Einträge zur Elementsuche

::::

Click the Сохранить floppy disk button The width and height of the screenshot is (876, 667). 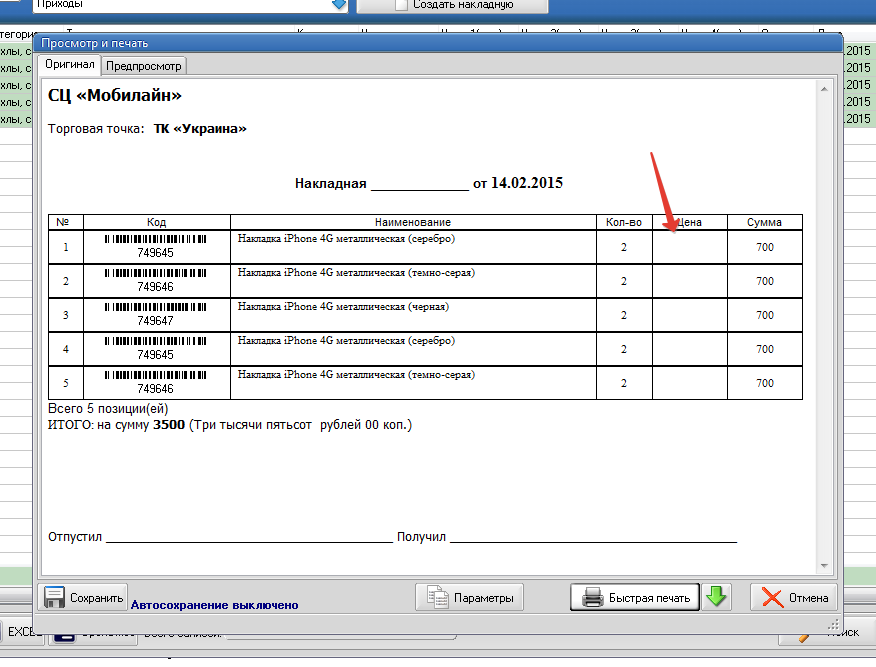(83, 597)
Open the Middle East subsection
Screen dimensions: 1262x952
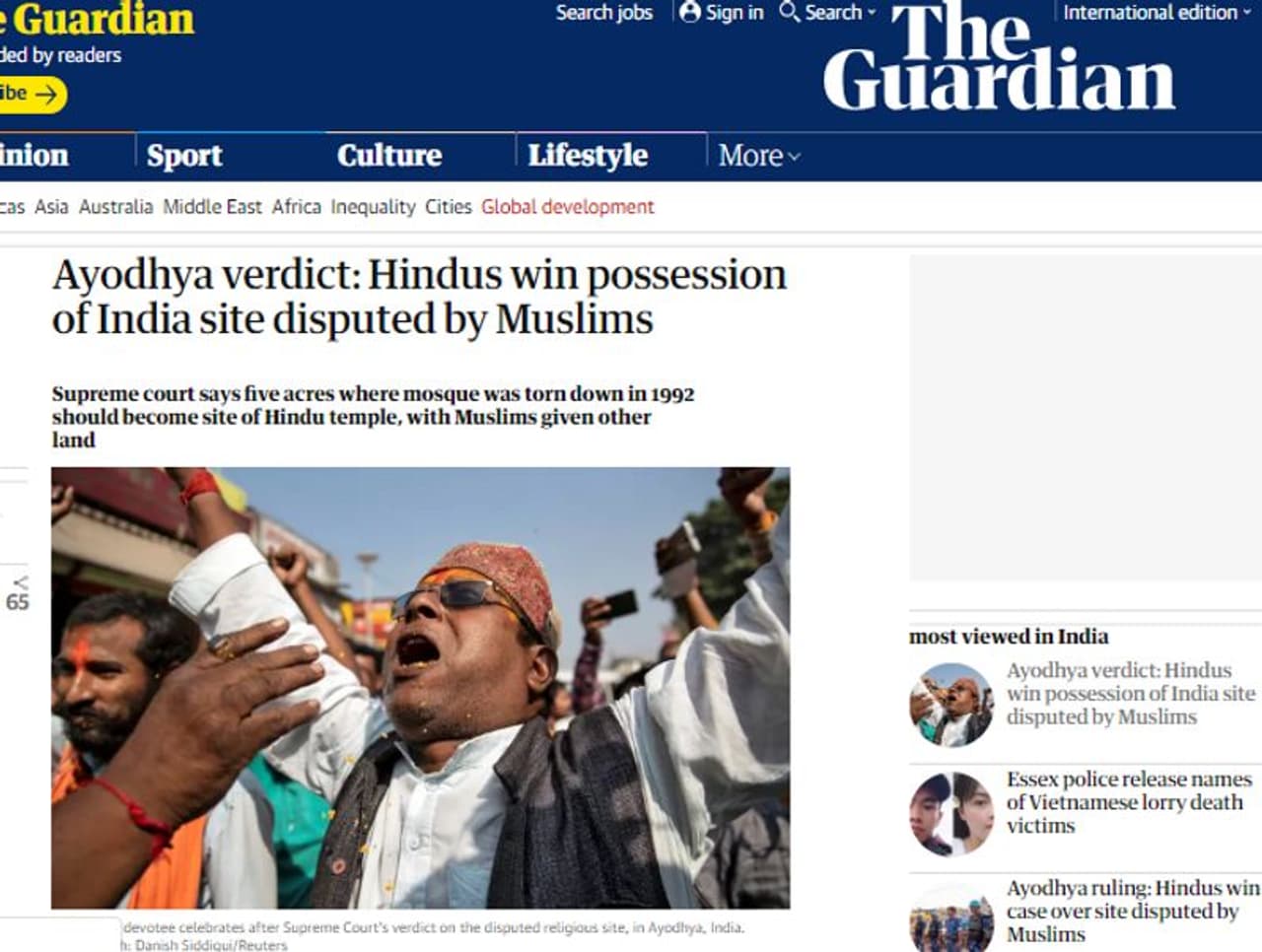(x=212, y=207)
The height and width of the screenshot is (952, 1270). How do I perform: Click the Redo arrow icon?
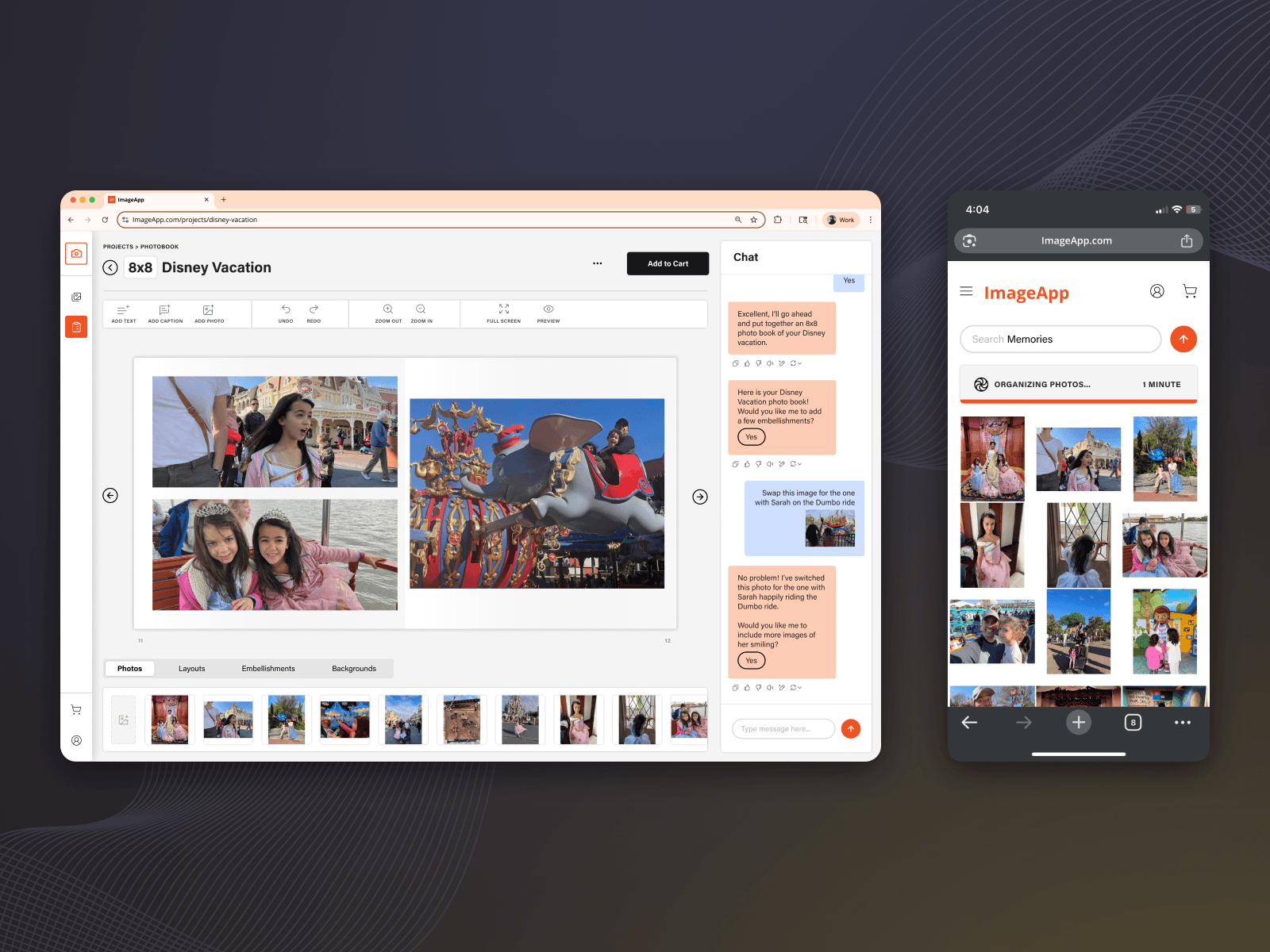coord(314,309)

::::

Geben Sie aus den Einträgen oben den Abschnitt unverändert wieder, der mit der Zeile beginnt, die „The height and“ enthält, und bis zum Ende der Einträge reicht. Die Bilder sind in der Antwort wegzulassen.

The height and width of the screenshot is (952, 1270). How do I perform: Click the Redo arrow icon?
coord(314,309)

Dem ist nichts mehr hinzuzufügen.